• _Given data_:
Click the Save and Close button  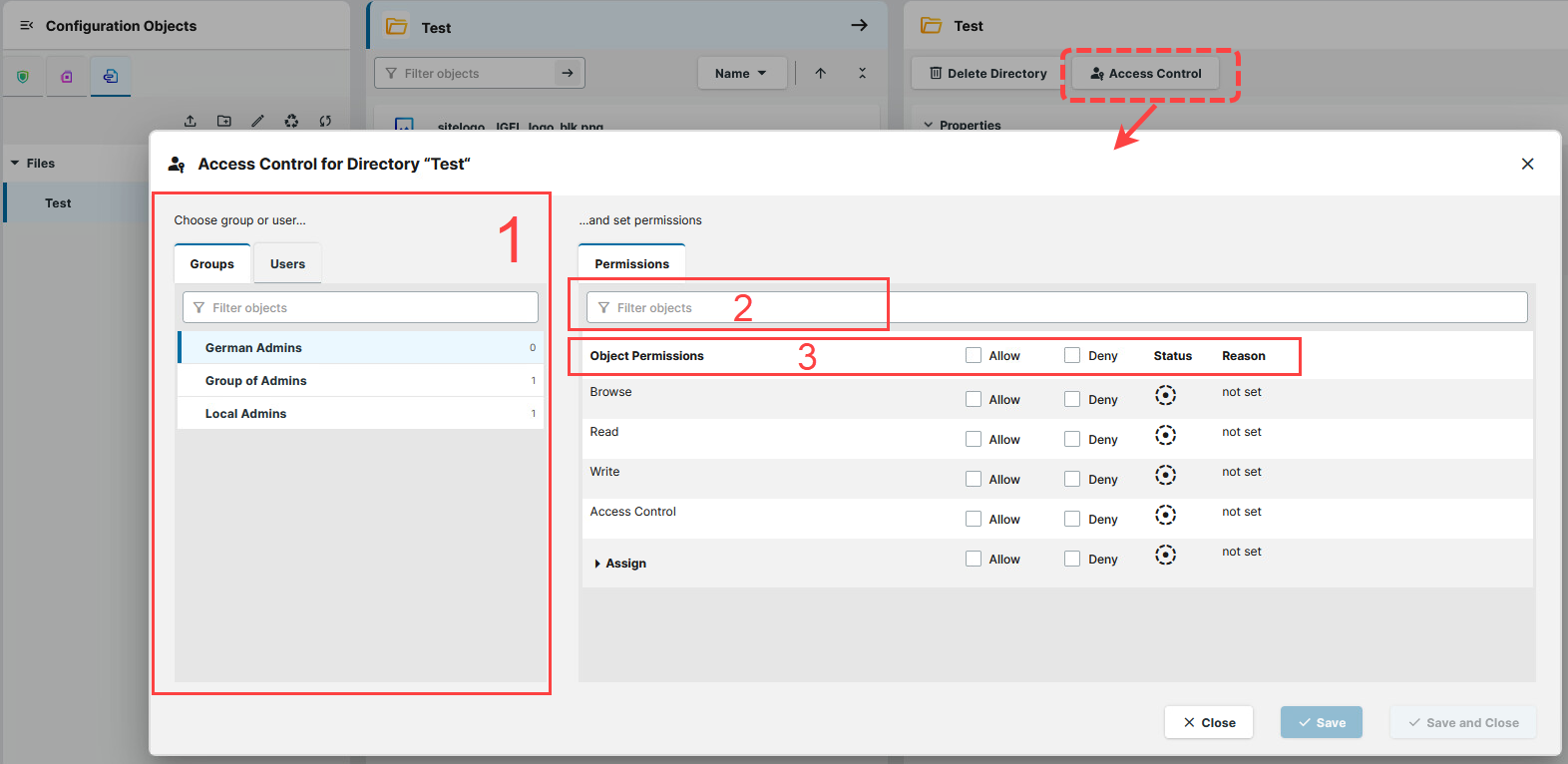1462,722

...

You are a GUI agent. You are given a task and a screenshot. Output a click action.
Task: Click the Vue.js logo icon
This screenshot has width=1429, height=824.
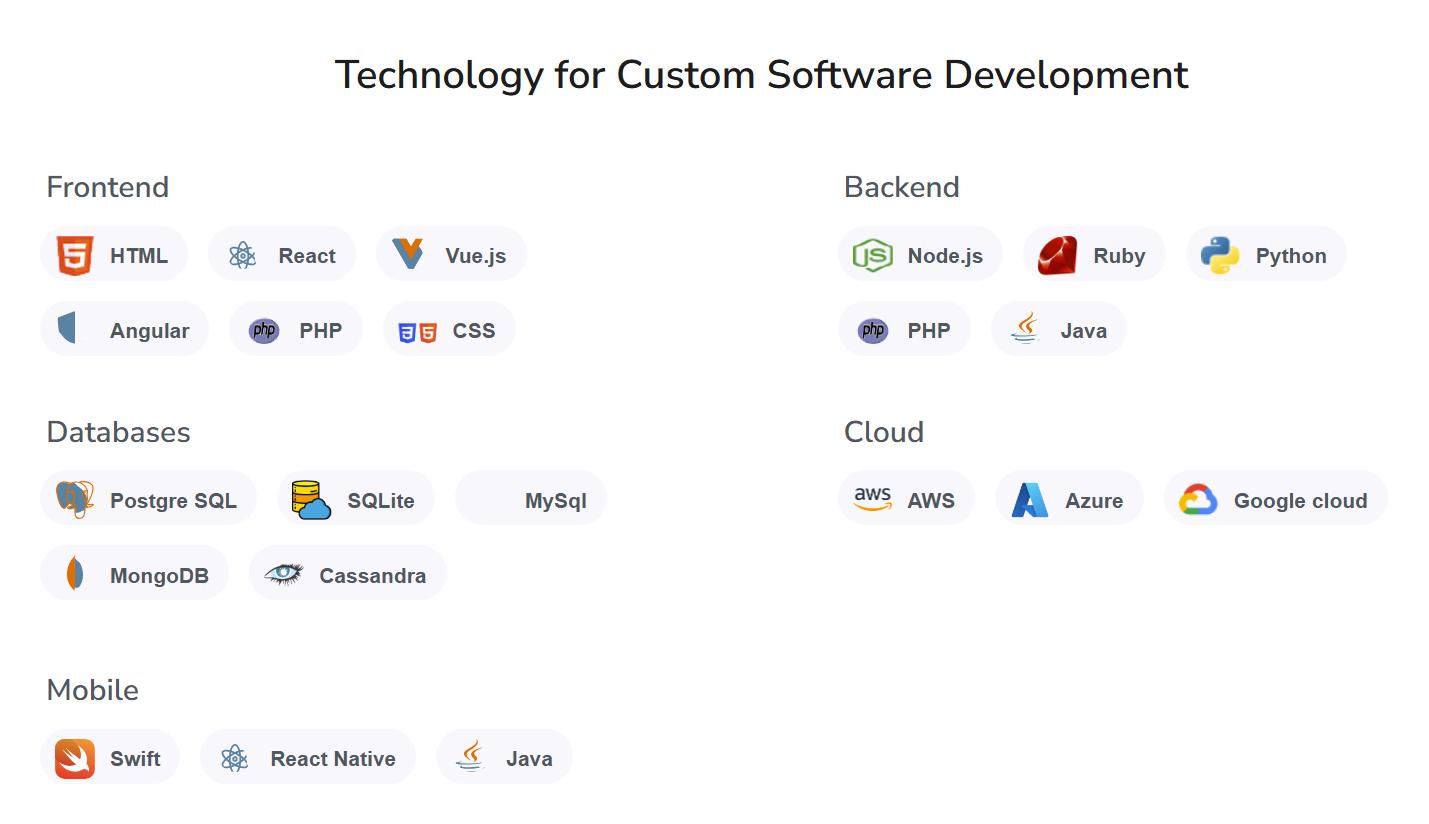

==

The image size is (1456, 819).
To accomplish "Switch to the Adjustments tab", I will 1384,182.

• _Problem description_: Repeat, character for character, the lines running from the one that contains "You are a GUI" through the one that contains "This screenshot has width=1429, height=824.", including both of those lines.

• _Solved problem_:
You are a GUI agent. You are given a task and a screenshot. Output a click action.
Task: Click the Vue.js logo icon
This screenshot has width=1429, height=824.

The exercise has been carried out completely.